CISA serves to improve the exchange of information related to cybersecurity threats. Doing so makes it easier to pre-empt incidents and protect users. Under CISA regulations, technology and manufacturing companies share their internet traffic data with the US government.

In view of the scope of cyber-attacks, CISA plays an integral role in preserving privacy for a huge number of people.

4. Network and Information Systems (NIS) Regulations

While the GDPR and the 2018 Act have their focus on personal data, the Network and Information Systems Regulations 2018 (the “NIS Regulations”) focus on the security of information systems.

These regulations primarily apply to providers of “essential services” like the health sector, energy and transport. They also apply to “digital service providers” like providers of online marketplaces and cloud services.

Businesses under these categories need to implement proportionate and appropriate measures to manage risks related to network and information systems. They should not only prevent incidents but also minimize the impact in case an incident takes place.

Just like with the GDPR, the NIS rules allow businesses the freedom of determining what’s appropriate or proportionate. The only condition is that they need to understand the risks posed.

Are there federal cybersecurity laws?

You might find it surprising that there is no overarching federal law on cybersecurity in the US. But this does not imply that businesses are free to function as they wish without adherence to any standards. It is noteworthy that some establishments and industries which offer specific services are subject to specific laws.

One such group is that of the contractors who work for the Department of Defence (DoD).

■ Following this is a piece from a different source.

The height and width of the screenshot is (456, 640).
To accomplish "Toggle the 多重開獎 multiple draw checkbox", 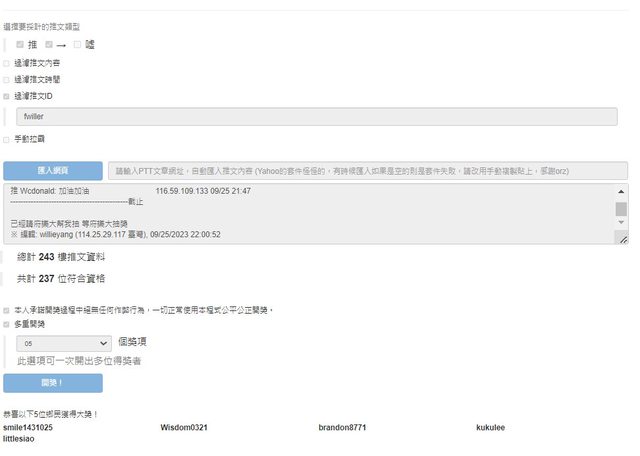I will click(x=6, y=324).
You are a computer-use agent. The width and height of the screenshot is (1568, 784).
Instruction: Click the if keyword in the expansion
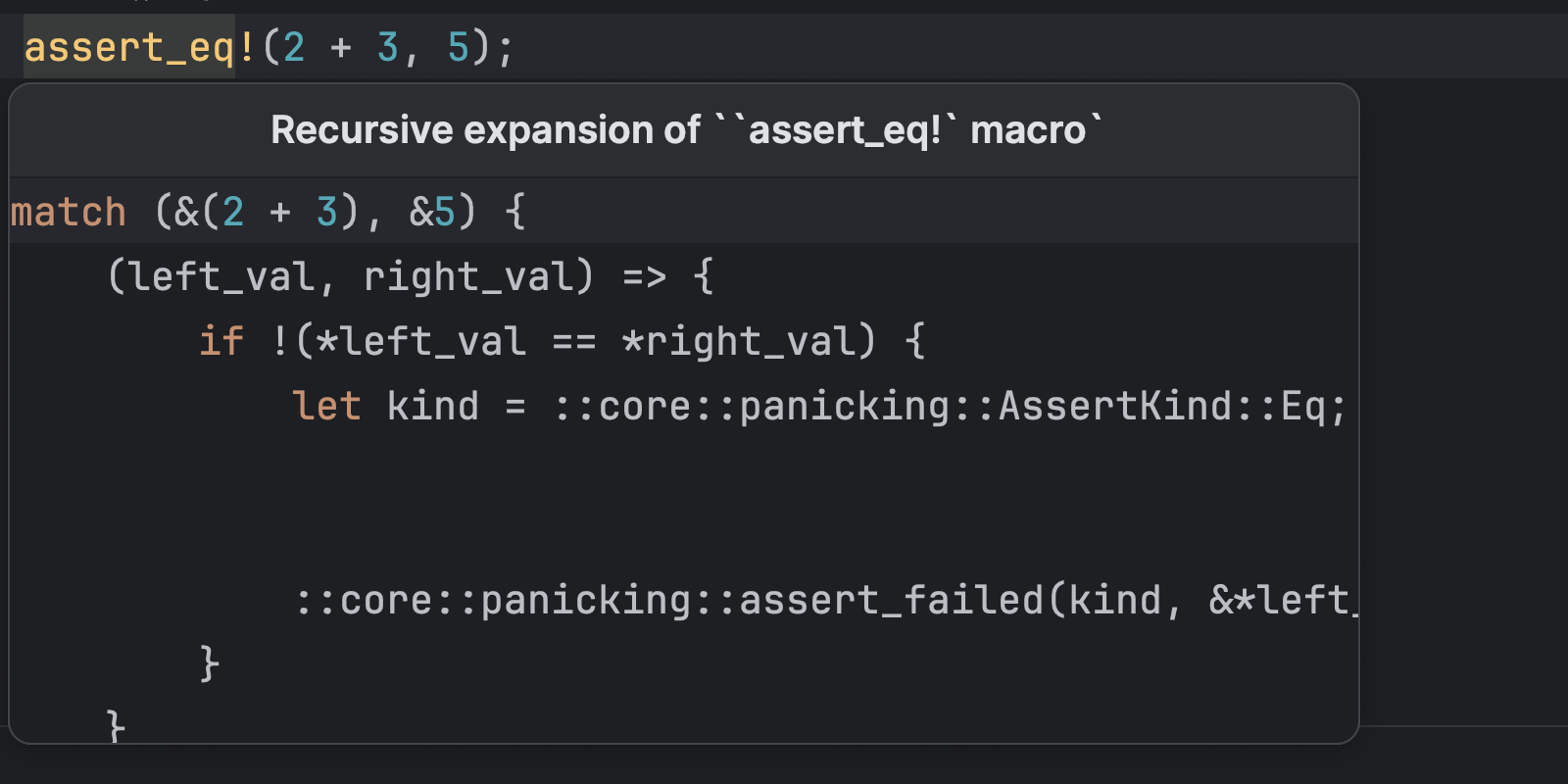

They have to abide by the regulations set in place or risk losing contracts.

Note that criminal violations for data privacy laws, in particular, could lead to 10-year prison sentences. However, there are still challenges relating to uniformity of cybersecurity guidance across various sectors and government agencies.

Another common criticism is that in some cases, the fines and penalties for non-compliance are yet to be defined. But it is for your business’ benefit to comply with those regulations. After all, who couldn’t use an extra point of credibility from customers?

So, make cybersecurity a top priority for your business and strive to comply with existing rules.